TL; DR | Bryce Canyon surpassed all expectations and ranks among our favorite destinations to date. Utah has proven itself as a bastion of natural beauty (and as a dearth of high-ABV beverages, which is less important), but Lake Powell failed to impress.
We did not know what to expect from Bryce Canyon; it didn’t seem possible that yet another national park in Utah could deliver the way Zion or Arches had. On our way to the canyon we stopped for one night at Lake Powell, sleeping on the beach for free amongst a hoard of others in RVs and camper vans. It would have been a relaxing, community experience, except for the group of young teenage males who showed late at night and proceeded to talk extremely loudly about how drunk they were. Emily was finally so fed up she yelled at them to be quiet, which they surprisingly did, responding to the shout of “can you please keep it down?,” with a polite “sure thing, maam.” That noise, combined with how oppressively hot it became as soon as the sun came up meant we did not get a whole lot of sleep. We could have easily had a fun time at Lake Powell, but we left pretty quickly after getting up the next morning. It is interesting to see such a large lake in the middle of the desert, but without spending more time there it is hard to say exactly what its charm is.
In other news, Stephen got locked in a beach-side outhouse whose rusted lock refused to open for ~ 5 minutes. That was temporarily traumatizing and something we thought you should know.
From Lake Powell we headed to Bryce Canyon, arriving near sunset and proceeding directly to the aptly named Sunset Point. From Sunset Point we hiked along the rim of the Canyon to Observation Point and captured a number of panoramas. It was spectacular; Bryce Canyon is home to thousands of structures called Hoodoos, which look like enormous drip castle spires of rock. It reminded us of the Badlands, but with much bolder colours; reds and oranges, streaked with white and brown. The pictures really don't do it justice; it was the most unique landscape we've seen and should definitely be the host of a chase scene in an upcoming Bond movie.
Over the course of our two days there we saw a sunrise and another sunset, and hiked the Figure Eight Trail, a combination of the Navajo and Peek-A-Book Loops.
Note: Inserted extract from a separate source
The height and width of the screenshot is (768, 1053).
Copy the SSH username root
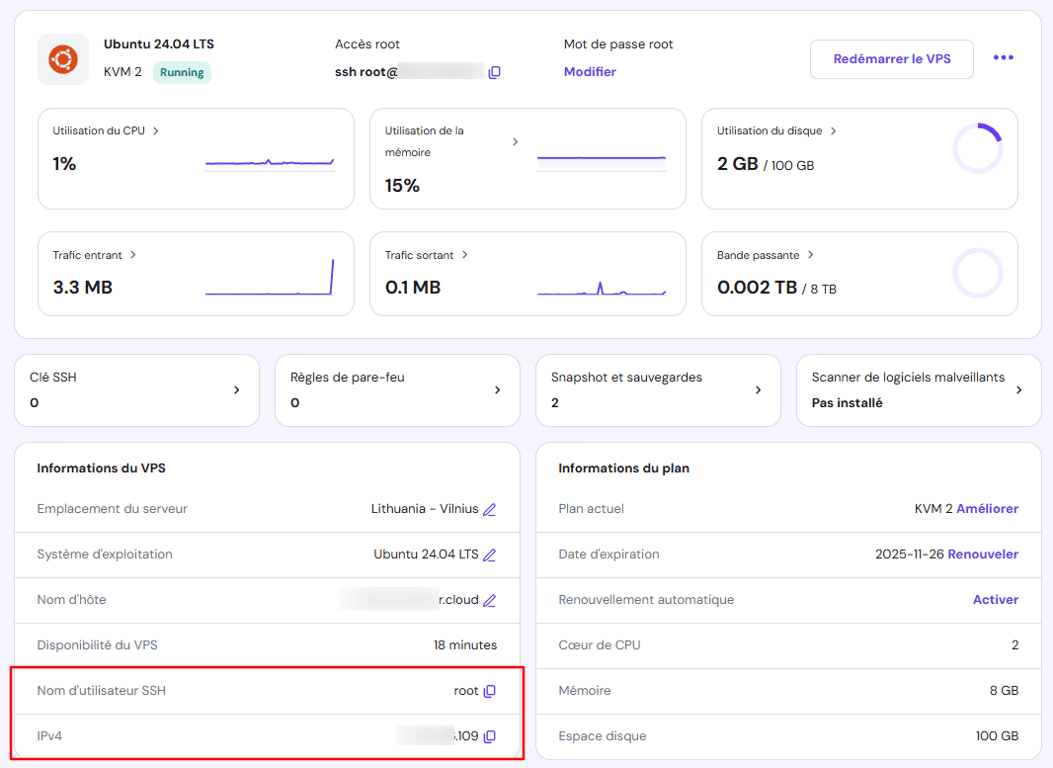pos(487,690)
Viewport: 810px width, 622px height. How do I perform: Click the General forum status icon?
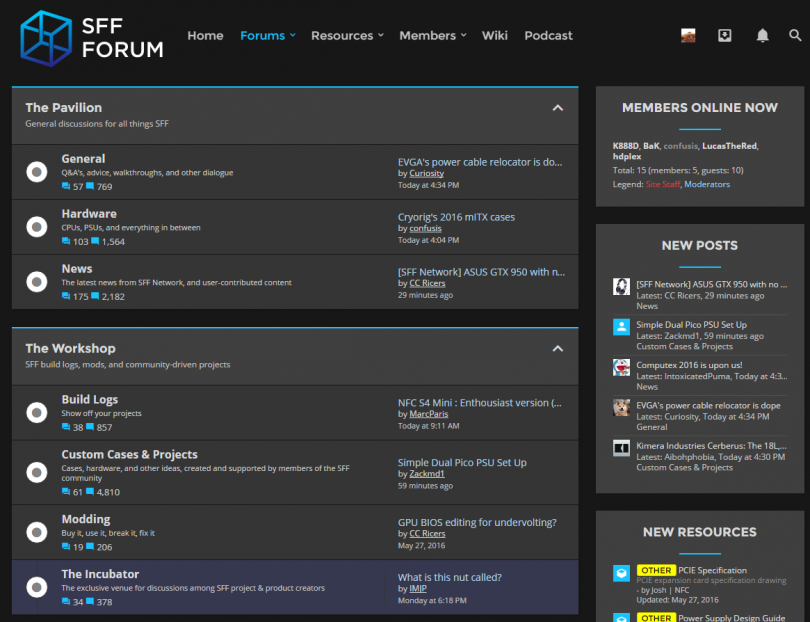click(37, 172)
This hike took us down into the canyon, winding through the hoodoos and eventually ending with a trip through Wall Street. This section consists of a steep, narrow path through towering rock spires, reminding hikers of the imposing landscape of Manhattan.
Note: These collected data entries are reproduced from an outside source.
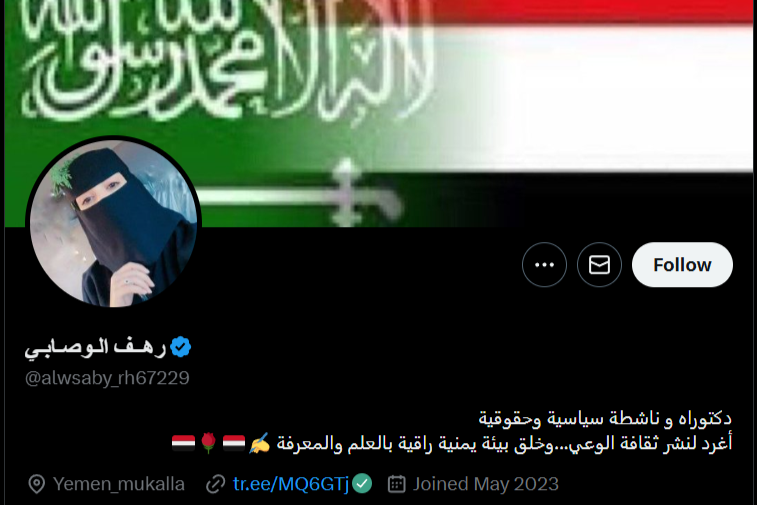Click the location pin icon
Screen dimensions: 757x505
tap(37, 484)
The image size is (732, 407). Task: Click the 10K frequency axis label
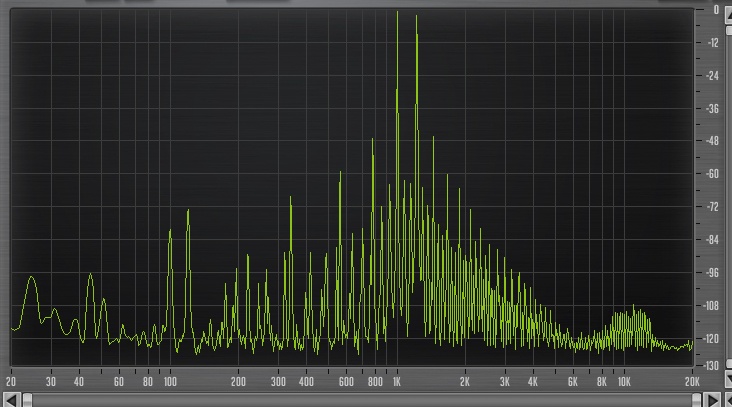(624, 382)
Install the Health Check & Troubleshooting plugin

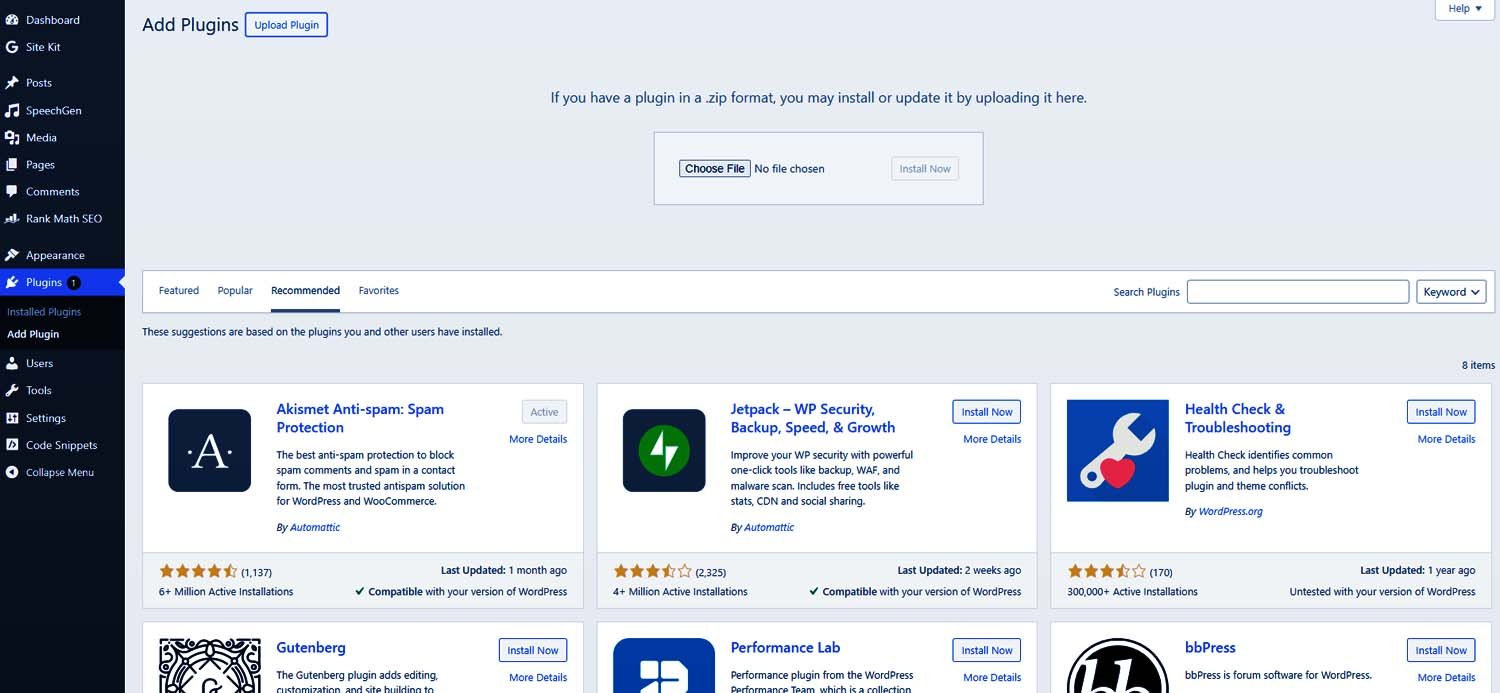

We also spent an evening with Wifi so Stephen could pick his Arcadia fantasy football team (go Danger Zone!) and we could update the blog a little. While Bryce offers little in the way of gourmet restaurants, everyone there is pretty friendly and doesn’t mind if you use their internet for an obnoxiously long time. Overall, considering how we knew nothing about this destination, we were pleased to find yet another jewel in the state of Utah.